On March 13, 2015, in Florida Office of Insurance Regulation v. Florida Department of Financial Services, Florida’s First District Court of Appeals quashed the trial court’s order compelling the deposition of the Florida Insurance Commissioner. The court found that even if the party seeking the discovery had exhausted all discovery tools in an attempt to obtain the desired information, the testimony sought was either unnecessary or available from other sources. The court also ruled that compelling the commissioner to testify regarding his opinions on hypothetical receivership decisions would violate the separation of powers doctrine.
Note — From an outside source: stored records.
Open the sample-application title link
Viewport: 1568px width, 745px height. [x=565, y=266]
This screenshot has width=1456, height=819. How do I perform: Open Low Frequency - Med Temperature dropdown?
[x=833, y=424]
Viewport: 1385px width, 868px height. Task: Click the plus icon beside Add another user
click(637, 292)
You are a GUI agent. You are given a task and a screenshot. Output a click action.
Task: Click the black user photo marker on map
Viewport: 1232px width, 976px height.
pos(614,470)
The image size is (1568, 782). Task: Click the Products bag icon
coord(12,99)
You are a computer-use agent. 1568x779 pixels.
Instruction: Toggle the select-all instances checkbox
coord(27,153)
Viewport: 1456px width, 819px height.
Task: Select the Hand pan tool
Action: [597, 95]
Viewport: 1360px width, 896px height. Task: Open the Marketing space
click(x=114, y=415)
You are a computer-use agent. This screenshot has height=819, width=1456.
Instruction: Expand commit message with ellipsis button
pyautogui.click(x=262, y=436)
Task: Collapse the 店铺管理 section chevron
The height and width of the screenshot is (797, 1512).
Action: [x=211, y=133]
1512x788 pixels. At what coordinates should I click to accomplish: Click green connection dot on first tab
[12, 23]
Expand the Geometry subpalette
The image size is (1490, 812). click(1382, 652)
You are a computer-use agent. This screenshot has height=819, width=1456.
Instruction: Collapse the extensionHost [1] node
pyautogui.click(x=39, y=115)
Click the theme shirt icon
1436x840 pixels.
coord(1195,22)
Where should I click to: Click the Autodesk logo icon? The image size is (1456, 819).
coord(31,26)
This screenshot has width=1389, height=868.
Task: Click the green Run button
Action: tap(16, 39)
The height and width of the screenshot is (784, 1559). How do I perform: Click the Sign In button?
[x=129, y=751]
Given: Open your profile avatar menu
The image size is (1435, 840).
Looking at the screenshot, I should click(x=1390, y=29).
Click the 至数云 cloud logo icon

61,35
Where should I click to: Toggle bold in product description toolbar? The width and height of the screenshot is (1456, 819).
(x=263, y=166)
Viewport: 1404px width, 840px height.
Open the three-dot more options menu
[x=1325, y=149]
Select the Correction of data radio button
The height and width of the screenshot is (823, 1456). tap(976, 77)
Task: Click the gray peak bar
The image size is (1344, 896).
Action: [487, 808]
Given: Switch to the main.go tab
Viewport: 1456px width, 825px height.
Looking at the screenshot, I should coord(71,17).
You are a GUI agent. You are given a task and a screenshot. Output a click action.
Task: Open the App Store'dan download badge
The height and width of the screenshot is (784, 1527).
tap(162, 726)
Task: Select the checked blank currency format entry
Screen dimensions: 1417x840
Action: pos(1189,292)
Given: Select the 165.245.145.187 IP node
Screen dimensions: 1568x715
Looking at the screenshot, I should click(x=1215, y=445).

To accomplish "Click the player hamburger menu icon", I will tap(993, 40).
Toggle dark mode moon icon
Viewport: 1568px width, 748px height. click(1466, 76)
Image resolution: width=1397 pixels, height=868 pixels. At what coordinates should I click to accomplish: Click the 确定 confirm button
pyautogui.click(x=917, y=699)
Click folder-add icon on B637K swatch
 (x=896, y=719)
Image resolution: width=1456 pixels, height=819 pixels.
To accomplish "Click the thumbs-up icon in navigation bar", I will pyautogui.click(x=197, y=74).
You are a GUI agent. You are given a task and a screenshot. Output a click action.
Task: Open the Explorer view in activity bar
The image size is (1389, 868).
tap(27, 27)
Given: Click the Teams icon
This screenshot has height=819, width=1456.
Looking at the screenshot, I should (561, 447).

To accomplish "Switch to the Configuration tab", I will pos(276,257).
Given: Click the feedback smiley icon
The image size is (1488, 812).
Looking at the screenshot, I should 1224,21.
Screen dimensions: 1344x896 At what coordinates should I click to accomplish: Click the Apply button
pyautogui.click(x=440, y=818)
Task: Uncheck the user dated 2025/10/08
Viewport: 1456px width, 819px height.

The action was filed by the Florida Department of Financial Services (DFS), acting as receiver for three insurance companies, against a major financial services firm (the Firm). The complaint alleged that the Firm was negligent in preparing inaccurate financial statements for the insurance companies, which were filed with the Florida Office of Insurance Regulation (OIR) in 2005. DFS argued that had the statements been prepared accurately, the insurance companies would have been taken into receivership in 2005 instead of 2006, and that harm was done to the companies because of the delay.
Lower Court Decision
The Firm made attempts to subpoena the commissioner and DFS made attempts to add him to its trial witness list. OIR successfully challenged those attempts by asserting that the information could be gained through sources other than the commissioner. At trial, DFS argued that neither party should be allowed to mention the commissioner’s failure to testify. However, the trial court reasoned that since the heart of the case was the argument that the commissioner would have referred the companies for receivership in 2005, it could not prevent the Firm from arguing that DFS had failed to meet its burden. The Firm then stated that it did not object to DFS adding the commissioner as a witness if the Firm could depose him.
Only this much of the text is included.